ロシアが嫌いな産経新聞は「4島返還」を主張

次にロシアが嫌いな産経新聞の社説を読んでみよう。

産経社説は「安倍首相が『2島返還』を軸にした交渉に舵を切ったとの見方が出ている」と書いたうえでこう主張する。

「そうだとすれば、共同宣言以降の60年余り、四島の返還を目指して日本が積み上げてきた領土交渉をないがしろにしかねない」
「合意が、四島返還につながる道筋を示していないのは極めて残念だ。ロシアが、日本は四島を取り戻すという立場を後退させたとみなす恐れがある」

見出しも「『56年宣言』基礎は危うい」「四島返還の原則を揺るがすな」である。産経社説はあくまでも「4島返還」なのだ。その主張はずっと変えていない。だから分かりやすい。

分量も他紙の2倍の1本社説の扱いだ。よほど安倍首相の外交方針の転換が気に食わなかったのだろう。

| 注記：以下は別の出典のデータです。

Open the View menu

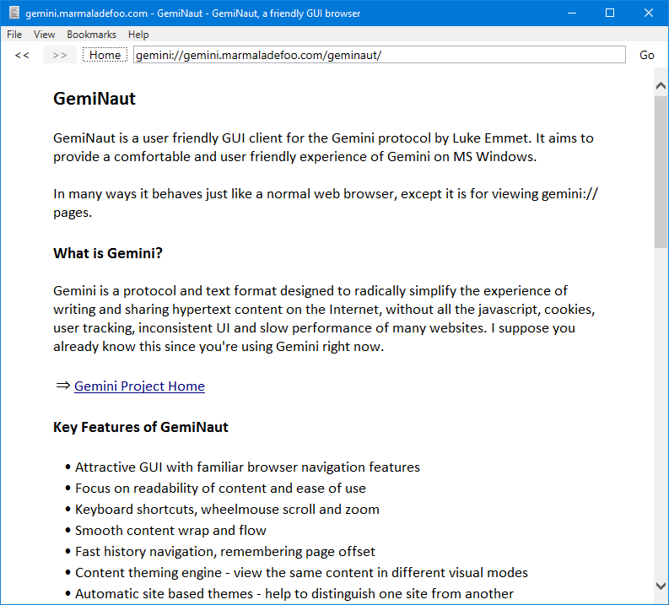[x=45, y=35]
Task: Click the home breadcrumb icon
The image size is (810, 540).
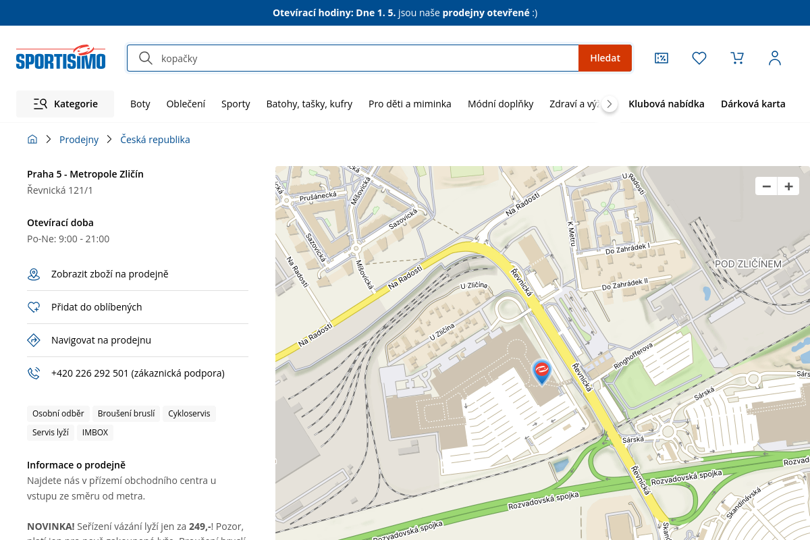Action: coord(32,140)
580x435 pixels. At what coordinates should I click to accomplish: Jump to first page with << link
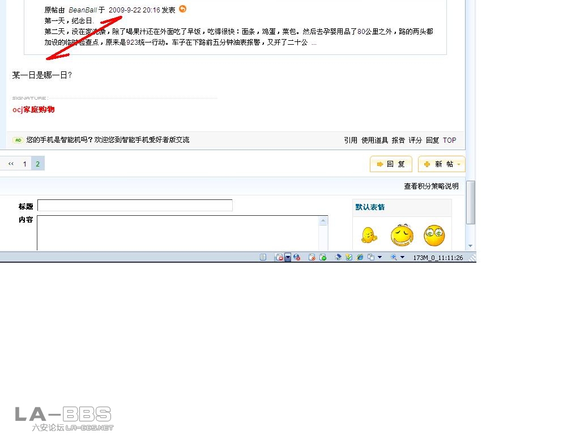(11, 164)
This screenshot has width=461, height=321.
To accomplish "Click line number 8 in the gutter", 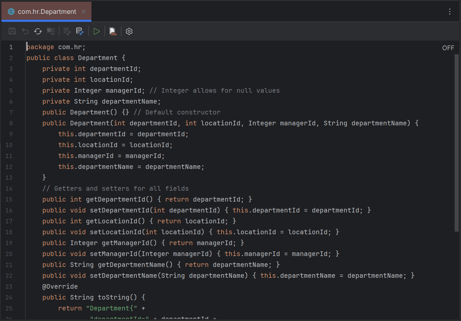I will 11,123.
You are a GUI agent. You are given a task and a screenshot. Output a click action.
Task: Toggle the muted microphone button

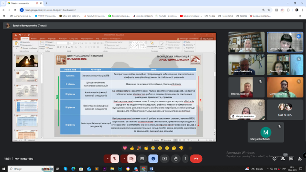(115, 159)

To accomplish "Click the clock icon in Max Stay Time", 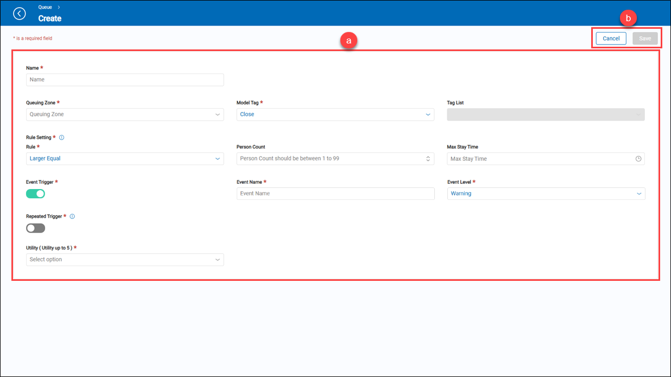I will tap(638, 159).
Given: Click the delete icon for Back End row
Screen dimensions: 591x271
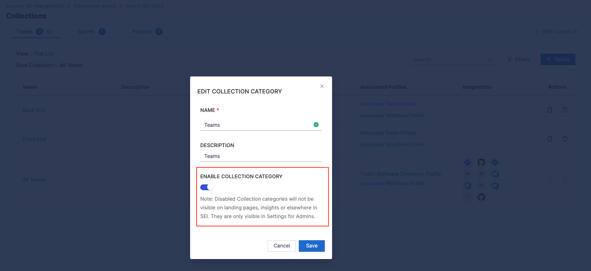Looking at the screenshot, I should (565, 110).
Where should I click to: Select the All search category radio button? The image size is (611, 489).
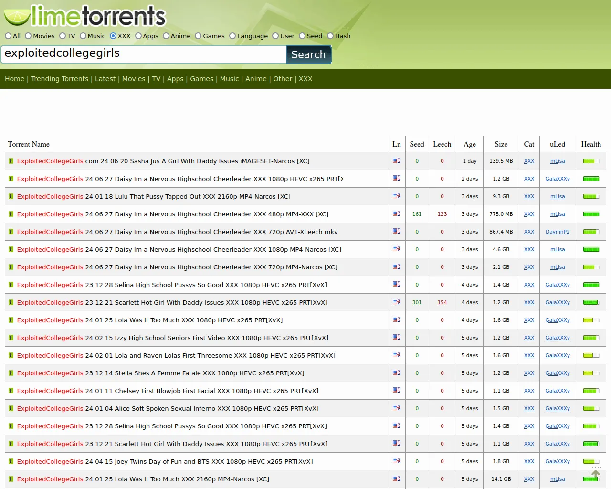click(8, 36)
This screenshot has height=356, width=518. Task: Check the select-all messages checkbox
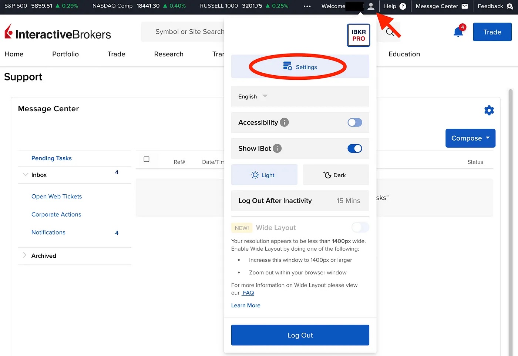[147, 159]
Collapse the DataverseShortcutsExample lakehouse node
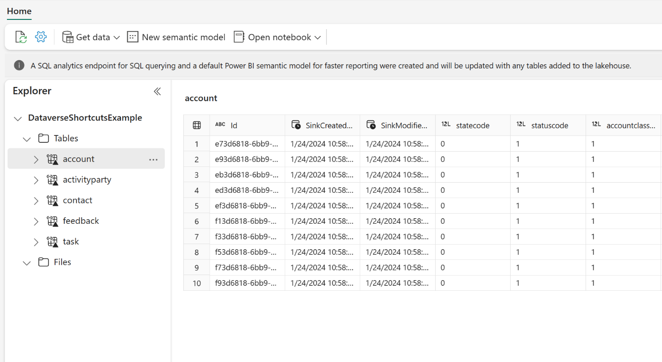 [18, 118]
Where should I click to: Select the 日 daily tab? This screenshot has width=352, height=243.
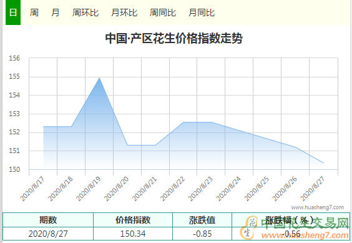point(13,12)
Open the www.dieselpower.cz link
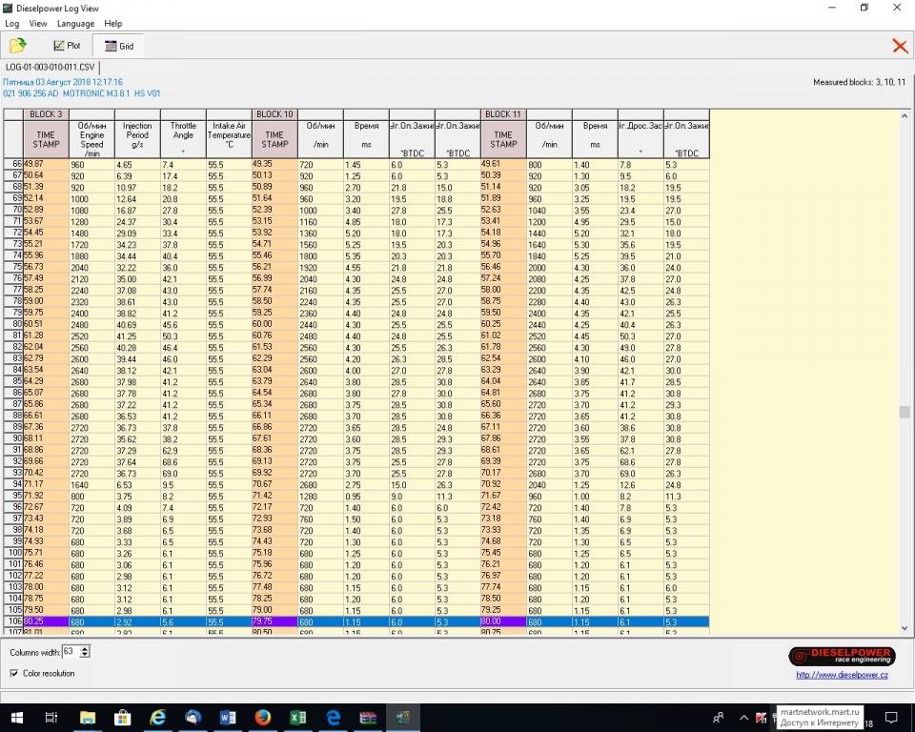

朝日社説も外交方針の転換を問題視しているが、産経社説と朝日社説とが大きく違うのは、産経社説は安倍首相が嫌いなわけではなく、ロシアという国そのものが嫌いなのである。

「相手の弱みにつけ込む」のがロシアという国の体質

「先の大戦末期に、日ソ中立条約を破って参戦したソ連が、北方四島を不法占拠した。プーチン氏のロシアが行ったクリミア併合と同じ『力による現状変更』にほかならない」

産経社説がこれまでロシアを批判してきた根拠は、この「旧ソ連の日ソ中立条約を破った参戦」にある。それはロシアという国の体質なのだろう。他国が弱ったところを捉えて攻撃する。相手の弱みにつけ込む。間違いなくプーチン外交もその延長線上にある。だからこそ、日本政府は弱みを見せてはならない。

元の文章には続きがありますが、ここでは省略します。